Problem details
Report how many lines in the records below hold "computer", with no other output.
*** Stored data ***
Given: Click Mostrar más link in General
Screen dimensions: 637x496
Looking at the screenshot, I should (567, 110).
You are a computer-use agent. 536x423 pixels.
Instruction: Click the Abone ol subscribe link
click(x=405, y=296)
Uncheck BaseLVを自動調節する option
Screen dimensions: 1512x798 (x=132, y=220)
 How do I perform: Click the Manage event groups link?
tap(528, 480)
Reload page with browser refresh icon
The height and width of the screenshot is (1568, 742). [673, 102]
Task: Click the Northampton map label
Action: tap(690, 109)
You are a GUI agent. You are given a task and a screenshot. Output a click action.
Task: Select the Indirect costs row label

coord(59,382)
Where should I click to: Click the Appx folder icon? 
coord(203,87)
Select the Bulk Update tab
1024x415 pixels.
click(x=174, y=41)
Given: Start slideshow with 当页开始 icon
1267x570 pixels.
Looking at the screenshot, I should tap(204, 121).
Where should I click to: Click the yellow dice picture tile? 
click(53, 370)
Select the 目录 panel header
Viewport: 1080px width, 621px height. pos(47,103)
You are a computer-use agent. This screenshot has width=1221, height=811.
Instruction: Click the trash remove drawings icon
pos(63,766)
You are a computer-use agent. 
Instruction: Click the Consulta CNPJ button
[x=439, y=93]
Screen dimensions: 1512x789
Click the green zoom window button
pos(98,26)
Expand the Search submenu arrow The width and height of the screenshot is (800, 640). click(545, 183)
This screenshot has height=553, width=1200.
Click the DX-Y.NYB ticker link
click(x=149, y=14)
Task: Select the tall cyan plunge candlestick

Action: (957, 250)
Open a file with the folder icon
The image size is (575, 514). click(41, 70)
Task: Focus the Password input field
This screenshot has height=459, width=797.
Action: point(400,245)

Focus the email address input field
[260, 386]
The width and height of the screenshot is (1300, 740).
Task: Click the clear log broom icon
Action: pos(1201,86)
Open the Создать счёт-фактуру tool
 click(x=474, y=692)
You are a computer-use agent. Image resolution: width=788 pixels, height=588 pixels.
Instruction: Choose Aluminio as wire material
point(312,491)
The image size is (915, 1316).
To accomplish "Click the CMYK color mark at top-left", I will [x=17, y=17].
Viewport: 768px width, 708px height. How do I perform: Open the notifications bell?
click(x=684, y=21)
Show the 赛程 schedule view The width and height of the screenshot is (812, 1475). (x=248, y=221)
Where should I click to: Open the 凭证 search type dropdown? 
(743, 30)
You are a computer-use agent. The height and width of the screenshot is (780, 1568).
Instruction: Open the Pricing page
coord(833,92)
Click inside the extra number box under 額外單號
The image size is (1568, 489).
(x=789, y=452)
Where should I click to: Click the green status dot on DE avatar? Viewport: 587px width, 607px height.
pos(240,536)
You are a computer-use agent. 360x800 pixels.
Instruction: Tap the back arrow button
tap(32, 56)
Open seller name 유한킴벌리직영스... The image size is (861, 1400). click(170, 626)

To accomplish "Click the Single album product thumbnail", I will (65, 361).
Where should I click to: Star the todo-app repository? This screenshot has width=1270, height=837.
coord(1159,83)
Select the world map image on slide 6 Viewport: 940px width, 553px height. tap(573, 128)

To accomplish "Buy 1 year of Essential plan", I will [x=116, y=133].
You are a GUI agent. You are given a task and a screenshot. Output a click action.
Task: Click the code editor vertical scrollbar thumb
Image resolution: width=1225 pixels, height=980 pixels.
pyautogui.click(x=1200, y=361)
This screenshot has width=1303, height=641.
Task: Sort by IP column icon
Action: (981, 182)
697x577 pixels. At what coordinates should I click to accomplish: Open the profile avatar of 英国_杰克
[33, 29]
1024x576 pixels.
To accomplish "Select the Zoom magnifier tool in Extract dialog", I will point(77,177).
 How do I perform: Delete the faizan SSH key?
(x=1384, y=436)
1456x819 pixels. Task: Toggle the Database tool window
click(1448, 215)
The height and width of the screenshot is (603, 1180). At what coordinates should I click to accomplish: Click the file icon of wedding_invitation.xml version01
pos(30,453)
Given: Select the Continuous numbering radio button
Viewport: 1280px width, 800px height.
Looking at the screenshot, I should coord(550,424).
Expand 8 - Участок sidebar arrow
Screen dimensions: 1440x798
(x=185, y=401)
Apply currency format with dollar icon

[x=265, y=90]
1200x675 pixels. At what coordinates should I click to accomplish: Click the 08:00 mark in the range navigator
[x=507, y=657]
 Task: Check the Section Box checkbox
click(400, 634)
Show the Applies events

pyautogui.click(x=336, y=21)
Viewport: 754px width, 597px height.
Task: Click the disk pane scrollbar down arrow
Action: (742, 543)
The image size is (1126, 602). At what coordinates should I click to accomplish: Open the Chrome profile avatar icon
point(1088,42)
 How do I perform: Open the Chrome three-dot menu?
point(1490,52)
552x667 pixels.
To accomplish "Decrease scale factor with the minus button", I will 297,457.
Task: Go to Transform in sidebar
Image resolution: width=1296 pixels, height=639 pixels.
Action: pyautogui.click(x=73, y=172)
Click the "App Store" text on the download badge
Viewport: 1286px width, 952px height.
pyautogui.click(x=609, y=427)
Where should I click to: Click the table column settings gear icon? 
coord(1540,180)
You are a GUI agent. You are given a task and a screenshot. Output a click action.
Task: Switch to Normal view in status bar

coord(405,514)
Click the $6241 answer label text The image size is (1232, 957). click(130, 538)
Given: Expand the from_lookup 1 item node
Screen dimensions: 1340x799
*** End of Stored data ***
Written solution
6